The IFA board recently rejected a similar recommendation from the American Federation of State and Municipal Employees which called on members to delay approval of a Resurrection bond sale.

Locally, challenges have focused on nonprofit hospital systems’ exemption from property taxes. Nationally, both systems were among 10 that Sen. Charles Grassley, R-Iowa, recently requested information from regarding their charitable activities.

Advocate could not be reached for comment yesterday. Both systems have defended their policies and dismissed the unions’ actions as attempts to gain leverage in their efforts to organize workers.

Alexian Brothers received preliminary approval for the sale of up to $265 million of debt to refund its 1999 bonds with the goal of achieving about $19 million in present-value savings.
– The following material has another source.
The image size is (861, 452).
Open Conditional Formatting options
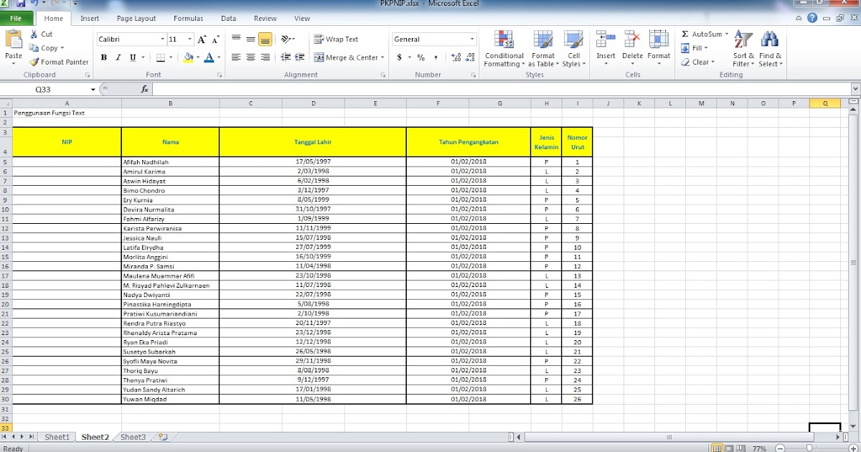[x=504, y=50]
Merrill Lynch & Co. is the underwriter, Kaufman, Hall & Associates Inc. is the financial adviser, and Jones Day the bond counsel.
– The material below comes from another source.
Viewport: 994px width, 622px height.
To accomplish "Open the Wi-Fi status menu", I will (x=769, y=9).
The system plans to structure the securities in a floating-rate mode and will convert the debt to a synthetic fixed rate with a forward interest rate swap. The sale is scheduled for the second week of August, according to financial adviser Kenneth Kaufman.

Citing consistent balance sheet improvements in recent years, Moody’s earlier this week upgraded the underlying rating on the system’s $414.5 million of outstanding debt to A3 from Baa1.

The hospital system has experienced steady gains in its operating cash flow since its 1998 acquisition of St. Alexius Medical Center, ending fiscal 2004 with $73.1 million compared to $39 million in 1998 after its expanded to a two-hospital system. Its solid cash flow figures have permitted the system to invest about $350 million into facilities over the last four years while cash on hand has remained steady at 186 days. An expansion of services and growth in its market areas have helped boost admissions volume by 9.3% for the first quarter of fiscal 2005.

Analysts said concerns they have include competition Alexian faces in a crowded market, and the fact that its planned capital spending could limit growth of cash reserves. In addition to its two acute care hospitals in the northwest suburbs of Chicago, Alexian operates senior centers and nursing homes in Missouri, New Jersey, Tennessee, and Wisconsin.

Peoria, Ill.-based OSF received preliminary approval for its sale of $110 million of variable-rate bonds that will advance refund debt sold in 1999. A portion may be swapped to a synthetic fixed rate. Merrill Lynch is the underwriter and Jones Day the bond counsel.

The system operates five hospitals and one continuing care and nursing home center in Illinois and another hospital in Michigan. OSF carries ratings of A from Fitch and Standard & Poor’s and A2 from Moody’s.

The IFA board gave preliminary approval to the Landing at Plymouth Place’s plans to sell up to $160 million of new-money debt to finance the redevelopment of its LaGrange Park campus, a continuing care retirement community. The unrated bond issue will be underwritten by Ziegler Capital Markets Group. Jones Day is the bond counsel.

The board gave final approval to Friendship Village of Schaumburg’s plans to sell $130 million of variable-rate bonds to refund bonds sold in 1994 and 1997 and raise new-money proceeds for the construction of a new residential independent living complex and a multipurpose community center on its campus northwest of Chicago. Ziegler is the underwriter and Jones Day the bond counsel.